Directions
Copy each of the rows below word for word, leaving out the pictures.

--- start ---

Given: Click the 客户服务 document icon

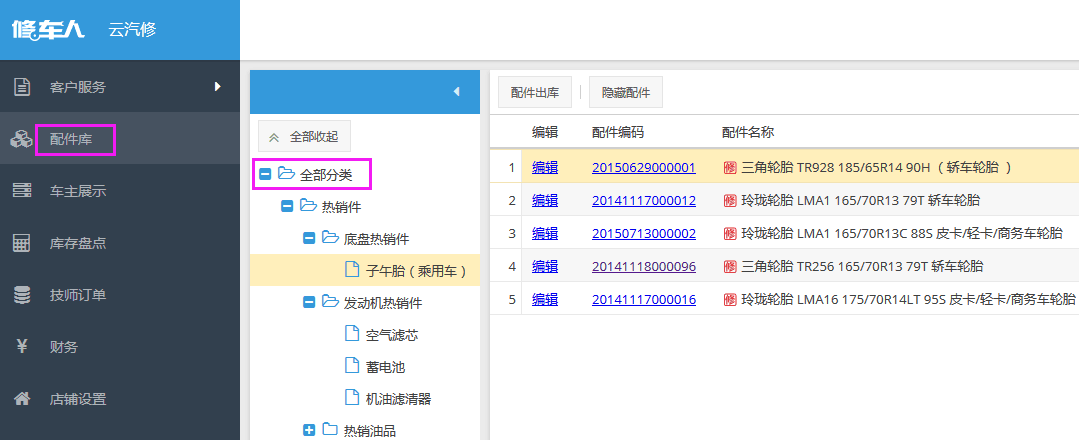Looking at the screenshot, I should pos(21,87).
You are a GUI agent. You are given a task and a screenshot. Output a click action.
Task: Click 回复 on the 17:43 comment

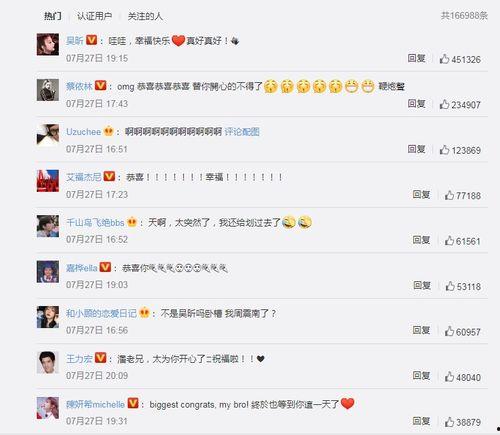pos(416,104)
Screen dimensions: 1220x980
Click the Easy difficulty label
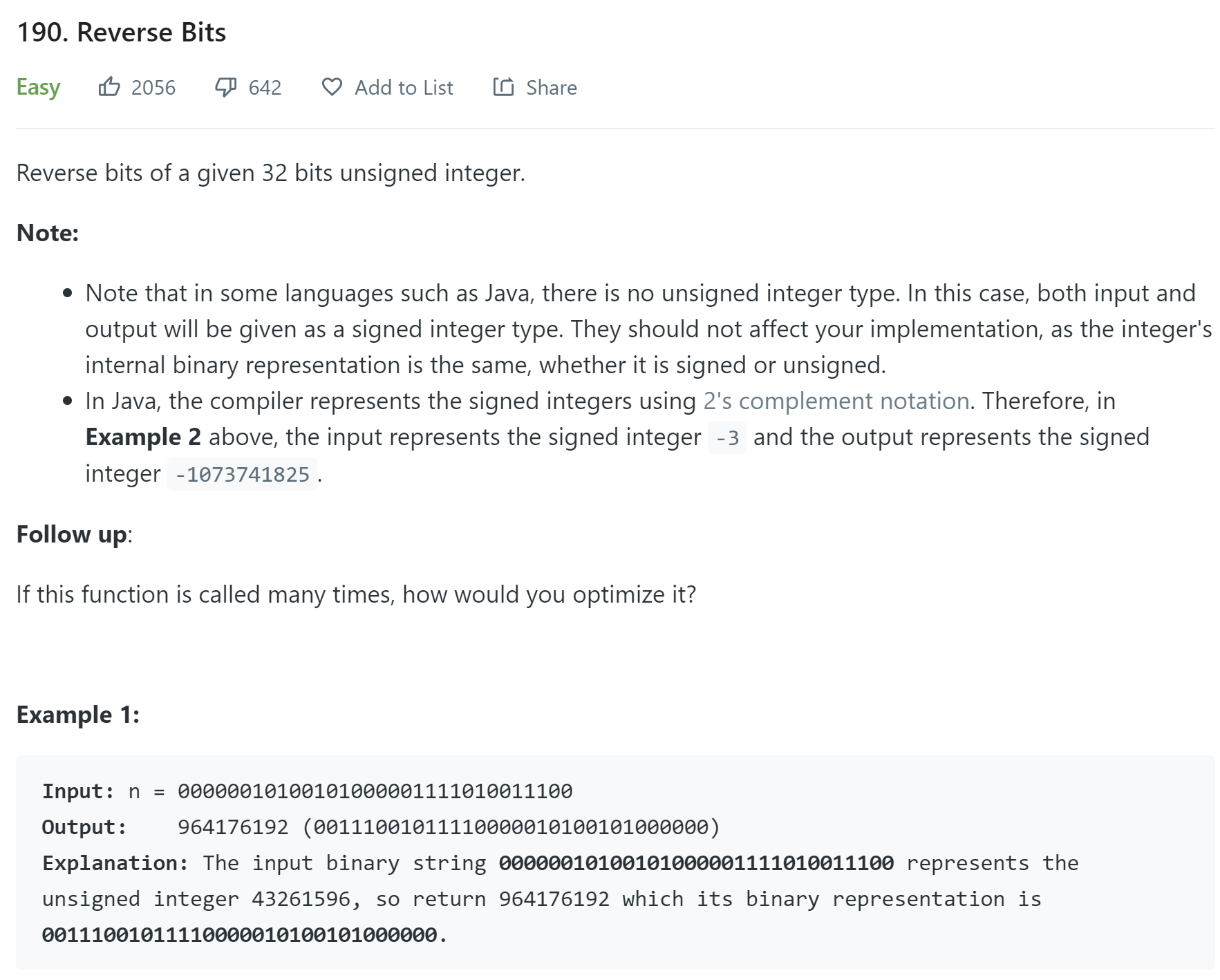click(38, 88)
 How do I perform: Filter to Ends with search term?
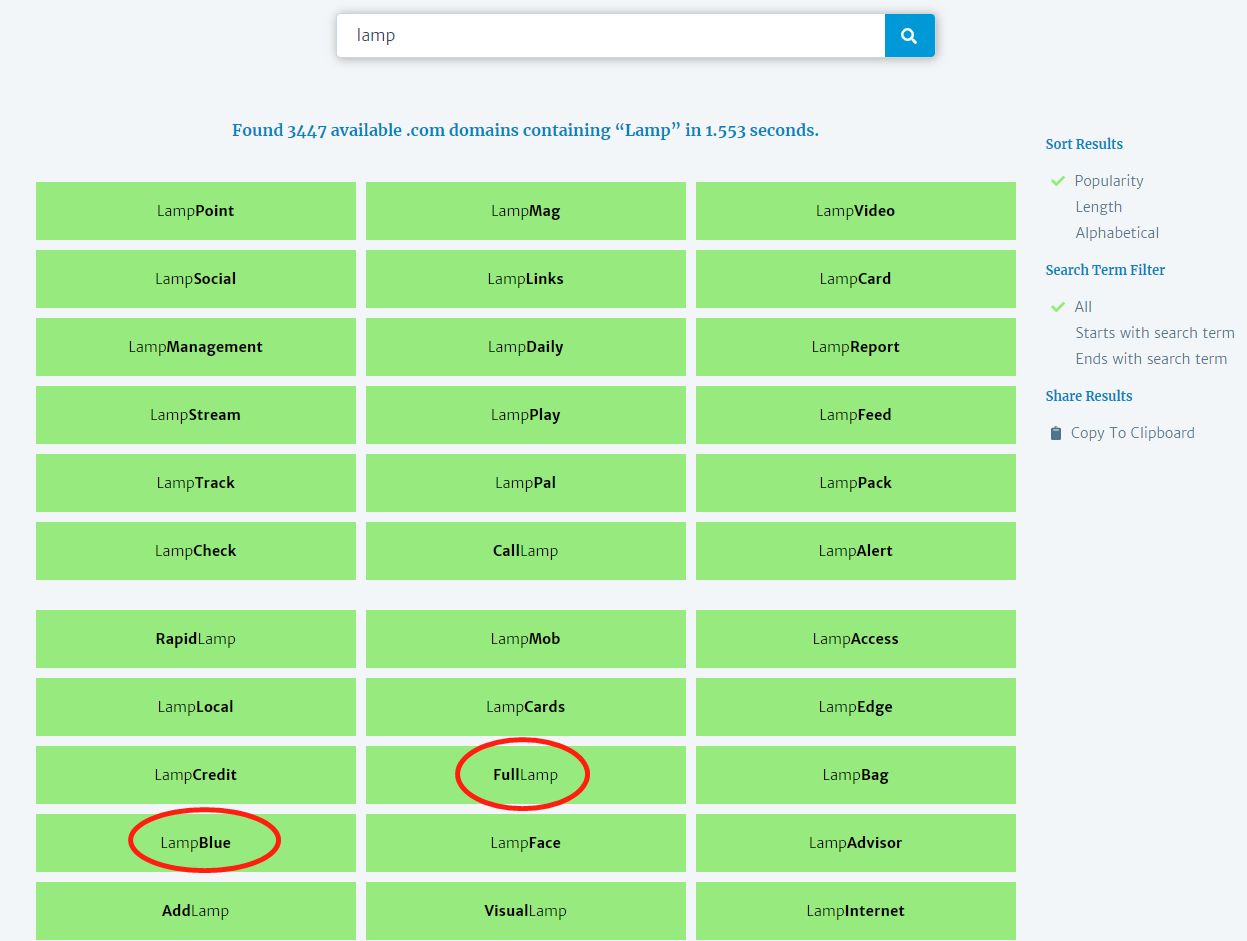point(1150,359)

--- end ---

Solution to the exercise
Given: Click the 客户服务 document icon

Looking at the screenshot, I should pos(21,87).
You are a GUI agent. You are given a task and a screenshot. Output a click action.
Task: Click 回复 on the 17:43 comment

pos(416,104)
Screen dimensions: 1220x980
Click the Easy difficulty label
click(38, 88)
 How do I perform: Filter to Ends with search term?
point(1150,359)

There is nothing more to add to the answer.